** Exercise **
Among the entries that follow, the required portion opens with the line containing "Screenshot is 309x2576." and closes with the line containing "Gunpowder & Cabernet (165, 2475)". Give that portion again exactly, and nothing else.
[[ Dataset, beginning ]]
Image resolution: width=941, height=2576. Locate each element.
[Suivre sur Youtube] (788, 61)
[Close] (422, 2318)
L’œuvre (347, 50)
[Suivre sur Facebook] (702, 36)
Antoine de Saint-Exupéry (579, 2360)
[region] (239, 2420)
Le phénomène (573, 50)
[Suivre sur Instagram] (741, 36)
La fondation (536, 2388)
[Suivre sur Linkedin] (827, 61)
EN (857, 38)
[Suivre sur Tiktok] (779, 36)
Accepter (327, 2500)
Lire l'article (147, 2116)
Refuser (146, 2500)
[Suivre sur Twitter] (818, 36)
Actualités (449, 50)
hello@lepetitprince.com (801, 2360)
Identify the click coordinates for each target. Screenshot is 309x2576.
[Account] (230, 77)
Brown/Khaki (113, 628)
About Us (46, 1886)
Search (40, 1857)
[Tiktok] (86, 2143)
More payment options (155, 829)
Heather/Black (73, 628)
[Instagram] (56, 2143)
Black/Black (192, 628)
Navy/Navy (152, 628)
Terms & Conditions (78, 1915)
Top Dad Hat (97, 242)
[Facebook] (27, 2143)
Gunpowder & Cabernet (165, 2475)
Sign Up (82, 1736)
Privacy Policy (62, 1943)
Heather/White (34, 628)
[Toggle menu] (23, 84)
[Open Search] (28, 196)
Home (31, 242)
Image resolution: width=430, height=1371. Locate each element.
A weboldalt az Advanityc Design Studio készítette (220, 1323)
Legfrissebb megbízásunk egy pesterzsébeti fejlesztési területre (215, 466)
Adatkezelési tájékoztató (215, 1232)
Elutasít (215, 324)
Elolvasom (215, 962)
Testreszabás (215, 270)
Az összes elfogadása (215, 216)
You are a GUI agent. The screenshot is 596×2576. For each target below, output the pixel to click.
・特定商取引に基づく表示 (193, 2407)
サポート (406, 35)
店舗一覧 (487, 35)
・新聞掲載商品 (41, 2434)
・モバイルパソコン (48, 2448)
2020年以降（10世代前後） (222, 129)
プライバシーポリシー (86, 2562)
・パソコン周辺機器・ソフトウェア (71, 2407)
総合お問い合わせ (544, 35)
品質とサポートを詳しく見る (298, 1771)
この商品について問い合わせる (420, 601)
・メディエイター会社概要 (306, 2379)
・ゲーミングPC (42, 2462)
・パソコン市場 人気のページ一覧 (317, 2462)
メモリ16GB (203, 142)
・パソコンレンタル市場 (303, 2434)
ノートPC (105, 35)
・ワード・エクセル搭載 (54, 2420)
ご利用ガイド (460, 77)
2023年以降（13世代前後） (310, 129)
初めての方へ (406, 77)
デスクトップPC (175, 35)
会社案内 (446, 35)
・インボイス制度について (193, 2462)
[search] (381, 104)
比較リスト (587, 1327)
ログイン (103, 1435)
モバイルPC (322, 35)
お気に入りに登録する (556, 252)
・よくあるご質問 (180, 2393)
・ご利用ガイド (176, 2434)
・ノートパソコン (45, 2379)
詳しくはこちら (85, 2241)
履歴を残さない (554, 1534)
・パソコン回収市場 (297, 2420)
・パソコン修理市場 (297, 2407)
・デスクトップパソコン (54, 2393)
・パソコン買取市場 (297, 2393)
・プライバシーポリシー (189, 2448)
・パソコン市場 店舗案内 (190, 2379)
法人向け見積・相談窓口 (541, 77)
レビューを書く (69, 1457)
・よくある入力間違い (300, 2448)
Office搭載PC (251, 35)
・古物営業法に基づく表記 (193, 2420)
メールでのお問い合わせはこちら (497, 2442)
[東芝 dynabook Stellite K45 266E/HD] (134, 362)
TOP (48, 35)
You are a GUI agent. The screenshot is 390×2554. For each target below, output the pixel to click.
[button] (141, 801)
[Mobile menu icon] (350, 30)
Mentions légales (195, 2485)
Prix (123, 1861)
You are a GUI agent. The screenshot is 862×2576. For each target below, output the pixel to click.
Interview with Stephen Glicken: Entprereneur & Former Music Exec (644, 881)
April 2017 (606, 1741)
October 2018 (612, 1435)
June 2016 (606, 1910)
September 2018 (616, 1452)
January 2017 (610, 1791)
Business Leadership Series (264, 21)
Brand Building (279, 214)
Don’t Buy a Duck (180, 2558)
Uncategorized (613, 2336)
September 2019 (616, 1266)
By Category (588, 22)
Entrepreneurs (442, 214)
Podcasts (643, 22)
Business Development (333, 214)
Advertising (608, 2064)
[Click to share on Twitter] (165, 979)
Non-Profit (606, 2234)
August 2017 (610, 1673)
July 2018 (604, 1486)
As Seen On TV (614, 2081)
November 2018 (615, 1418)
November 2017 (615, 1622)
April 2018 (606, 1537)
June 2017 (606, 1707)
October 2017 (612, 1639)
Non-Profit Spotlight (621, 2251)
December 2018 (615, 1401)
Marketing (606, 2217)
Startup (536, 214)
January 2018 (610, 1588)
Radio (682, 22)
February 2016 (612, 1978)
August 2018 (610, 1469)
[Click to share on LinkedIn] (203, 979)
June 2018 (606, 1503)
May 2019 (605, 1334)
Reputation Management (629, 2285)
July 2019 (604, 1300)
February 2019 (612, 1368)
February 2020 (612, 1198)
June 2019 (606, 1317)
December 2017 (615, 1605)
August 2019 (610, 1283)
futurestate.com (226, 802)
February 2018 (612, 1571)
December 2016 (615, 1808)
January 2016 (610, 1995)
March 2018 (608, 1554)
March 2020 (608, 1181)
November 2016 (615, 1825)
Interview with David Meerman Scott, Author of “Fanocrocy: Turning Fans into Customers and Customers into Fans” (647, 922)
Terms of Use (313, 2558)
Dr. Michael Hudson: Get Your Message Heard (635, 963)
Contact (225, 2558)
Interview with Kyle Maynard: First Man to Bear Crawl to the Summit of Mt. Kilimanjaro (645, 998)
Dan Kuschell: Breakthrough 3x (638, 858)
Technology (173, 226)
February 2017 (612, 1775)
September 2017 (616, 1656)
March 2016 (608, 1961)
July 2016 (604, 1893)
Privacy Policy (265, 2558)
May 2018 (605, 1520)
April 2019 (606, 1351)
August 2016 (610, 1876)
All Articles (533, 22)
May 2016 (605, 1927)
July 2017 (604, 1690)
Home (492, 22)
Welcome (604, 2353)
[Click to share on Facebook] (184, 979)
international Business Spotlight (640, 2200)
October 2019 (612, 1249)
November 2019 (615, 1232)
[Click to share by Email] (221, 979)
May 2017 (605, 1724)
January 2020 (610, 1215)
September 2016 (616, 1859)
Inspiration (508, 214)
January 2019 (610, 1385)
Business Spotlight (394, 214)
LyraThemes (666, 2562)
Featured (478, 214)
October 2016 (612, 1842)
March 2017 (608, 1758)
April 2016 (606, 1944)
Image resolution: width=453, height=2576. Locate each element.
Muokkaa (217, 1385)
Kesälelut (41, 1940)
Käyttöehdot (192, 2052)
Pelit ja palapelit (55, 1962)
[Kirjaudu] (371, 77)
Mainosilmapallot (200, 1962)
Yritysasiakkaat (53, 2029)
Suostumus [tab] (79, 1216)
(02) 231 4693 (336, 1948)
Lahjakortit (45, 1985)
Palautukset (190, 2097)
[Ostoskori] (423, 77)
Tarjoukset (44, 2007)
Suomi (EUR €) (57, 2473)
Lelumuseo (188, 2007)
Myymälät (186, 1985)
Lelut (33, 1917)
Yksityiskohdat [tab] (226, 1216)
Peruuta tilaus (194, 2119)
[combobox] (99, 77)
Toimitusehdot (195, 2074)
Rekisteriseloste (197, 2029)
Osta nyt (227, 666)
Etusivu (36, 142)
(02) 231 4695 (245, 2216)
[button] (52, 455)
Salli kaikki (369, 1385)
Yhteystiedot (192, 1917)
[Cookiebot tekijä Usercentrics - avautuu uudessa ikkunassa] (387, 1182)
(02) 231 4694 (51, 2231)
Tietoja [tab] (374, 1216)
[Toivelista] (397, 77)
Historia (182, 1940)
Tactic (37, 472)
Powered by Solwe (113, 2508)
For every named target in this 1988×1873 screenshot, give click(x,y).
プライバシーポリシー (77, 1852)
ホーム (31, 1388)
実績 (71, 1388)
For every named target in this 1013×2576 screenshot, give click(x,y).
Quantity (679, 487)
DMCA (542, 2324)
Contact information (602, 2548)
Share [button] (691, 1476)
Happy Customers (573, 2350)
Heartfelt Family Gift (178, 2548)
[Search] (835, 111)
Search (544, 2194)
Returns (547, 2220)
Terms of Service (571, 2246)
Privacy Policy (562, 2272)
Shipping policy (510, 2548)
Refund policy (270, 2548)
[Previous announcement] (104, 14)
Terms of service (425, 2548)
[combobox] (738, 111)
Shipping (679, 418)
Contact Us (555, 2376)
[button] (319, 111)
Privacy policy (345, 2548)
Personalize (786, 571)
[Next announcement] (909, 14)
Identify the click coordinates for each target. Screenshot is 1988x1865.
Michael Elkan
[[ Dataset, end ]]
** Task solution **
Identify the click coordinates for each target. Screenshot is 309x2576.
[Account] (230, 77)
Brown/Khaki (113, 628)
About Us (46, 1886)
Search (40, 1857)
[Tiktok] (86, 2143)
More payment options (155, 829)
Heather/Black (73, 628)
[Instagram] (56, 2143)
Black/Black (192, 628)
Navy/Navy (152, 628)
Terms & Conditions (78, 1915)
Top Dad Hat (97, 242)
[Facebook] (27, 2143)
Gunpowder & Cabernet (165, 2475)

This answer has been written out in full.